A young child asks his mother to imagine that she is completely surrounded by tigers , with no weapon available, and nowhere to hide. What would she do? The mother hesitates, ponders the question, and replies that she has no idea what she would do. The mother then asks the child what he would do, and he replies, “I would stop imagining.”
I came across this enigmatic little tale in a book I am reading: “Stepping Out of Self- Deception: the Buddha’s Liberating Teaching of No-self” by Rodney Smith. My mind keeps returning to its deceptive simplicity – how much of our fears, anxieties, worries, and dreads are born of our own imagination? And what is the imagination, when you get down to it? Neurobiology creating worlds out of electrical impulses…including the very real impression that there is a ‘self’ capable of inputting, managing, and analyzing the data.

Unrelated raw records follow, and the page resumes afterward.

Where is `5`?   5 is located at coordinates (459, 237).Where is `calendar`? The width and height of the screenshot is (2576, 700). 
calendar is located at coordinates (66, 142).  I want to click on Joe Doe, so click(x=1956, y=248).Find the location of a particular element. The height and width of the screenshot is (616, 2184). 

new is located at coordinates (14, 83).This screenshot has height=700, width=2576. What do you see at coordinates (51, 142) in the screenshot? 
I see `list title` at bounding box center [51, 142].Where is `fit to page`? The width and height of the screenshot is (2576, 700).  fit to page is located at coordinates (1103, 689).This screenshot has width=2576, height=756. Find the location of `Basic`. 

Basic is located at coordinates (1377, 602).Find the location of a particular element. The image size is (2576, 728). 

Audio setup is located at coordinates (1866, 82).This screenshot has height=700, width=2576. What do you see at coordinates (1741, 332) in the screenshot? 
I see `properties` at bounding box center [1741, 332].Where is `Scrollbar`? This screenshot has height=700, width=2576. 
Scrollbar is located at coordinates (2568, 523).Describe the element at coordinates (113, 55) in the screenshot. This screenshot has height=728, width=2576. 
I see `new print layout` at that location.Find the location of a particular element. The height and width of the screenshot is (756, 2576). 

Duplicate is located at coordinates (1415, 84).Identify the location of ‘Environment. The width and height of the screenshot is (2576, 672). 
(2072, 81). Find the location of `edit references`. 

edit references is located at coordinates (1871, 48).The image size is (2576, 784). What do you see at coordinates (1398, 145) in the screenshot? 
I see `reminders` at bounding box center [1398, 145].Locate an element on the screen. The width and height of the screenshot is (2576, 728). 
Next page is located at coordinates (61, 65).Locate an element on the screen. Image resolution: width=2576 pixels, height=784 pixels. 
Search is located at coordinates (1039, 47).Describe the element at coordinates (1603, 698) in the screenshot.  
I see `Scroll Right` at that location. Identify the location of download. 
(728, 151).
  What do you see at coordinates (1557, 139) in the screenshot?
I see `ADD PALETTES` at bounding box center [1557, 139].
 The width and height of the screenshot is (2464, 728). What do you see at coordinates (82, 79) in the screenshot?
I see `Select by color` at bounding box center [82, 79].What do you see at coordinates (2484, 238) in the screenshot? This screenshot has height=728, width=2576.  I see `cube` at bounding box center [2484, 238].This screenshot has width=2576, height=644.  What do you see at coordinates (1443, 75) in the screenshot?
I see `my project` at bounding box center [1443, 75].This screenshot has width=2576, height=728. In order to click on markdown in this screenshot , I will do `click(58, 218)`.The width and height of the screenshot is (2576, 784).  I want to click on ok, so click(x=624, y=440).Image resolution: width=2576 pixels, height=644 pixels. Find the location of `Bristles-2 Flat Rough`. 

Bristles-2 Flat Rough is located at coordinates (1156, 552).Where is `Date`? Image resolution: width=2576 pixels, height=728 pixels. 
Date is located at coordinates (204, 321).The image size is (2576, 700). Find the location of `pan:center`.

I am also reading Diane Keaton’s memoir Then Again in which she traces the deterioration of both her parent’s mental capacities and abilities to maintain a ‘self’ – her father’s as a result of a brain tumor and her mother’s due to Alzheimer’s. (When books I am reading cross-pollinate it always causes me to pay special attention.) In both cases, their respective imaginations began to rule their experience and caused them (and all their loved ones) undue anguish. Their “selves” were no longer at the wheel. But then where does that self go? Who is driving? What is experiencing the anguish? I tend to think of a mental illness as some sort of discreet demon – an evil imposter that wrenches control away from the proper owner of the brain/body. As if the sane person was locked up in a cage in a corner of the mind, rattling the bars, screaming to get loose. But that could really only be the case if we want to put our faith in some sort of entity akin to a soul. Because increasingly, neuroscientists are affirming many of the basic tenets of Buddhism: the “self” we wear so deeply, clutch so strongly – that, in fact, is the essential definition of who/what “we’ are in this world – is impossible to parse out from the machinations of the brain.
Meditators with years and years of experience tell us that they experience a consciousness unrelated to a sense of self; a deep, impersonal awareness that absorbs and dissipates the ego. Does this awareness remain present, I wonder, lurking above it all when a person’s imagination runs haywire? Or take the comatose person lying in a bed for decades with no apparent signs of brain activity other than those maintaining the body – is this pure awareness present without the mitigating factor of imagination or self?
What happens when there is no “i” to stop imagining or to imagine at all? I can’t imagine it….can you?